» **Work request**: For this task, copy the data that follows exactly, keeping every character.

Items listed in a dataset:
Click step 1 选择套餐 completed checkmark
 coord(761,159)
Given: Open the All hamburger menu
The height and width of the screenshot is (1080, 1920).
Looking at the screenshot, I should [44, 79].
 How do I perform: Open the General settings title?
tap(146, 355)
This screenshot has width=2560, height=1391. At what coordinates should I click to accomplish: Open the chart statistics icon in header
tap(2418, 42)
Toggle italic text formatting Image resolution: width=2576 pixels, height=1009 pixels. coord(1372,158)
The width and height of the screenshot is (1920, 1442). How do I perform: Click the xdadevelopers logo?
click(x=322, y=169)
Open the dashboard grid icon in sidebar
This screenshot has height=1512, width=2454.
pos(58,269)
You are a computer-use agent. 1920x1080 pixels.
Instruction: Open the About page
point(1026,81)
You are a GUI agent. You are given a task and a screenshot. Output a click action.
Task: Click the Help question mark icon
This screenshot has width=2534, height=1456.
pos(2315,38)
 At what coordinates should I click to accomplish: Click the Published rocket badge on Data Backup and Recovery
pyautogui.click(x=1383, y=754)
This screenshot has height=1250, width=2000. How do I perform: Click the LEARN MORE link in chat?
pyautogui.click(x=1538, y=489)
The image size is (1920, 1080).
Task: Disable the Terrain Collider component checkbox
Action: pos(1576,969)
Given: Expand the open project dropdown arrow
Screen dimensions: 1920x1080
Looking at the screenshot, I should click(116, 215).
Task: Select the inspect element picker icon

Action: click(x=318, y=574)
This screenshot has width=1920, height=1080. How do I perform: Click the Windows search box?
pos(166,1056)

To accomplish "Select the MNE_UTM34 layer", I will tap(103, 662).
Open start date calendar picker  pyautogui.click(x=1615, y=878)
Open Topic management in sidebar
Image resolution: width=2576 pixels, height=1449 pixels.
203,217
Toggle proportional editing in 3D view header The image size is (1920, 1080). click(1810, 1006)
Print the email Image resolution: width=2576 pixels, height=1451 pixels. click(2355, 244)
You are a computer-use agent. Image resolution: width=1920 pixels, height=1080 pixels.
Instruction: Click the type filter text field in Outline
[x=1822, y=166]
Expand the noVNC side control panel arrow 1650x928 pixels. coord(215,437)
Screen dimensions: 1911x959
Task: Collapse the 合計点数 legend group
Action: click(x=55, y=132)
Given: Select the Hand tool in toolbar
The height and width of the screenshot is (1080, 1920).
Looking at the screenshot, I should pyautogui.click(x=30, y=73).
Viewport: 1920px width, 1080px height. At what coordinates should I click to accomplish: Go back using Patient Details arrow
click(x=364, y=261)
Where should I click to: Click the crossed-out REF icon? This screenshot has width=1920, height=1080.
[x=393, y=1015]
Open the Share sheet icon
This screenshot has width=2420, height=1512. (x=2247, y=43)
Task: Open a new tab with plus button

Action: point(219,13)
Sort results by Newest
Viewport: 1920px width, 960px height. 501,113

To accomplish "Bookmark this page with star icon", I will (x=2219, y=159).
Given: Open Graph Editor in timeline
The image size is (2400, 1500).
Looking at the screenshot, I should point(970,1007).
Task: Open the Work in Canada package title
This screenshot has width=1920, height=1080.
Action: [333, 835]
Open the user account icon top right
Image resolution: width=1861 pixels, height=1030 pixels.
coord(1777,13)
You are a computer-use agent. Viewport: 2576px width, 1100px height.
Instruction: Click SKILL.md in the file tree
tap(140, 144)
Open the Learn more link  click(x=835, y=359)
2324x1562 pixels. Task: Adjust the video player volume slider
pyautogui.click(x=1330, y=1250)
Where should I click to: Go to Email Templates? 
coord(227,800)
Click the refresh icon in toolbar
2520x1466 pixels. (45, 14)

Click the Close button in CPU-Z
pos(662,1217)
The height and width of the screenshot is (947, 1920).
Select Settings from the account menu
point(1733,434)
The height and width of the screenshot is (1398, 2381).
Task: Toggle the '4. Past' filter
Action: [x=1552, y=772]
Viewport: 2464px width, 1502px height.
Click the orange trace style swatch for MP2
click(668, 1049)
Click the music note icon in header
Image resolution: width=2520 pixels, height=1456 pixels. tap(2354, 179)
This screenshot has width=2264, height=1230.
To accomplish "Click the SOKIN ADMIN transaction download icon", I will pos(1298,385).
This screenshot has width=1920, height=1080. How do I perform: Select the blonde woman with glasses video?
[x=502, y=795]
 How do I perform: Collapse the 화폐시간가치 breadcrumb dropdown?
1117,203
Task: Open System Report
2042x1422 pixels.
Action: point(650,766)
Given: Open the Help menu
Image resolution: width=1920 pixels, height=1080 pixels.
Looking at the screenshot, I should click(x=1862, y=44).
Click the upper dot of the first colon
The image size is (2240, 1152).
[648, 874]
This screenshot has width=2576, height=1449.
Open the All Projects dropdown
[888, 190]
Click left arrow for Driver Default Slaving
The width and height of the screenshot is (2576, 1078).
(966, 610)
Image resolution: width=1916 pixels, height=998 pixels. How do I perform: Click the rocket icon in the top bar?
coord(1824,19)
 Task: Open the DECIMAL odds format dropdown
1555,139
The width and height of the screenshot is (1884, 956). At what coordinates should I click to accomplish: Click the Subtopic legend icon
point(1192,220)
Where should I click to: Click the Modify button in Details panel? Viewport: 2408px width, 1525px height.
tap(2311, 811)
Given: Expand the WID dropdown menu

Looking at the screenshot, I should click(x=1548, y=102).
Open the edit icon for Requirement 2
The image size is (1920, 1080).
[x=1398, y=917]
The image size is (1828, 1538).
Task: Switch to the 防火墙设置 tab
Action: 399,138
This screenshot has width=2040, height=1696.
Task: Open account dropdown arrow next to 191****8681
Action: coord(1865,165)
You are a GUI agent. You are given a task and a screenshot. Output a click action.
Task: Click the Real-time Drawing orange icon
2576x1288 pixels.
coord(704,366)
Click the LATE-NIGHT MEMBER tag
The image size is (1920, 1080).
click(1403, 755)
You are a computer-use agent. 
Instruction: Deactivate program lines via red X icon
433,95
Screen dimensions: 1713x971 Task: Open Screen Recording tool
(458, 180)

» **Output below**:
Click step 1 选择套餐 completed checkmark
 coord(761,159)
Given: Open the All hamburger menu
The height and width of the screenshot is (1080, 1920).
Looking at the screenshot, I should [44, 79].
 How do I perform: Open the General settings title?
tap(146, 355)
This screenshot has width=2560, height=1391. At what coordinates should I click to accomplish: Open the chart statistics icon in header
tap(2418, 42)
Toggle italic text formatting Image resolution: width=2576 pixels, height=1009 pixels. coord(1372,158)
The width and height of the screenshot is (1920, 1442). How do I perform: Click the xdadevelopers logo?
click(x=322, y=169)
Open the dashboard grid icon in sidebar
This screenshot has height=1512, width=2454.
pos(58,269)
You are a computer-use agent. 1920x1080 pixels.
Instruction: Open the About page
point(1026,81)
You are a GUI agent. You are given a task and a screenshot. Output a click action.
Task: Click the Help question mark icon
This screenshot has width=2534, height=1456.
pos(2315,38)
 At what coordinates should I click to accomplish: Click the Published rocket badge on Data Backup and Recovery
pyautogui.click(x=1383, y=754)
This screenshot has height=1250, width=2000. How do I perform: Click the LEARN MORE link in chat?
pyautogui.click(x=1538, y=489)
The image size is (1920, 1080).
Task: Disable the Terrain Collider component checkbox
Action: pos(1576,969)
Given: Expand the open project dropdown arrow
Screen dimensions: 1920x1080
Looking at the screenshot, I should click(116, 215).
Task: Select the inspect element picker icon

Action: click(x=318, y=574)
This screenshot has width=1920, height=1080. How do I perform: Click the Windows search box?
pos(166,1056)

To accomplish "Select the MNE_UTM34 layer", I will tap(103, 662).
Open start date calendar picker  pyautogui.click(x=1615, y=878)
Open Topic management in sidebar
Image resolution: width=2576 pixels, height=1449 pixels.
203,217
Toggle proportional editing in 3D view header The image size is (1920, 1080). click(1810, 1006)
Print the email Image resolution: width=2576 pixels, height=1451 pixels. click(2355, 244)
You are a computer-use agent. Image resolution: width=1920 pixels, height=1080 pixels.
Instruction: Click the type filter text field in Outline
[x=1822, y=166]
Expand the noVNC side control panel arrow 1650x928 pixels. coord(215,437)
Screen dimensions: 1911x959
Task: Collapse the 合計点数 legend group
Action: click(x=55, y=132)
Given: Select the Hand tool in toolbar
The height and width of the screenshot is (1080, 1920).
Looking at the screenshot, I should pyautogui.click(x=30, y=73).
Viewport: 1920px width, 1080px height. At what coordinates should I click to accomplish: Go back using Patient Details arrow
click(x=364, y=261)
Where should I click to: Click the crossed-out REF icon? This screenshot has width=1920, height=1080.
[x=393, y=1015]
Open the Share sheet icon
This screenshot has width=2420, height=1512. (x=2247, y=43)
Task: Open a new tab with plus button

Action: point(219,13)
Sort results by Newest
Viewport: 1920px width, 960px height. 501,113

To accomplish "Bookmark this page with star icon", I will (x=2219, y=159).
Given: Open Graph Editor in timeline
The image size is (2400, 1500).
Looking at the screenshot, I should point(970,1007).
Task: Open the Work in Canada package title
This screenshot has width=1920, height=1080.
Action: [333, 835]
Open the user account icon top right
Image resolution: width=1861 pixels, height=1030 pixels.
coord(1777,13)
You are a computer-use agent. Viewport: 2576px width, 1100px height.
Instruction: Click SKILL.md in the file tree
tap(140, 144)
Open the Learn more link  click(x=835, y=359)
2324x1562 pixels. Task: Adjust the video player volume slider
pyautogui.click(x=1330, y=1250)
Where should I click to: Go to Email Templates? 
coord(227,800)
Click the refresh icon in toolbar
2520x1466 pixels. (45, 14)

Click the Close button in CPU-Z
pos(662,1217)
The height and width of the screenshot is (947, 1920).
Select Settings from the account menu
point(1733,434)
The height and width of the screenshot is (1398, 2381).
Task: Toggle the '4. Past' filter
Action: [x=1552, y=772]
Viewport: 2464px width, 1502px height.
Click the orange trace style swatch for MP2
click(668, 1049)
Click the music note icon in header
Image resolution: width=2520 pixels, height=1456 pixels. tap(2354, 179)
This screenshot has width=2264, height=1230.
To accomplish "Click the SOKIN ADMIN transaction download icon", I will pos(1298,385).
This screenshot has width=1920, height=1080. How do I perform: Select the blonde woman with glasses video?
[x=502, y=795]
 How do I perform: Collapse the 화폐시간가치 breadcrumb dropdown?
1117,203
Task: Open System Report
2042x1422 pixels.
Action: point(650,766)
Given: Open the Help menu
Image resolution: width=1920 pixels, height=1080 pixels.
Looking at the screenshot, I should click(x=1862, y=44).
Click the upper dot of the first colon
The image size is (2240, 1152).
[648, 874]
This screenshot has width=2576, height=1449.
Open the All Projects dropdown
[888, 190]
Click left arrow for Driver Default Slaving
The width and height of the screenshot is (2576, 1078).
(966, 610)
Image resolution: width=1916 pixels, height=998 pixels. How do I perform: Click the rocket icon in the top bar?
coord(1824,19)
 Task: Open the DECIMAL odds format dropdown
1555,139
The width and height of the screenshot is (1884, 956). At what coordinates should I click to accomplish: Click the Subtopic legend icon
point(1192,220)
Where should I click to: Click the Modify button in Details panel? Viewport: 2408px width, 1525px height.
tap(2311, 811)
Given: Expand the WID dropdown menu

Looking at the screenshot, I should click(x=1548, y=102).
Open the edit icon for Requirement 2
The image size is (1920, 1080).
[x=1398, y=917]
The image size is (1828, 1538).
Task: Switch to the 防火墙设置 tab
Action: 399,138
This screenshot has width=2040, height=1696.
Task: Open account dropdown arrow next to 191****8681
Action: coord(1865,165)
You are a GUI agent. You are given a task and a screenshot. Output a click action.
Task: Click the Real-time Drawing orange icon
2576x1288 pixels.
coord(704,366)
Click the LATE-NIGHT MEMBER tag
The image size is (1920, 1080).
click(1403, 755)
You are a computer-use agent. 
Instruction: Deactivate program lines via red X icon
433,95
Screen dimensions: 1713x971 Task: Open Screen Recording tool
(458, 180)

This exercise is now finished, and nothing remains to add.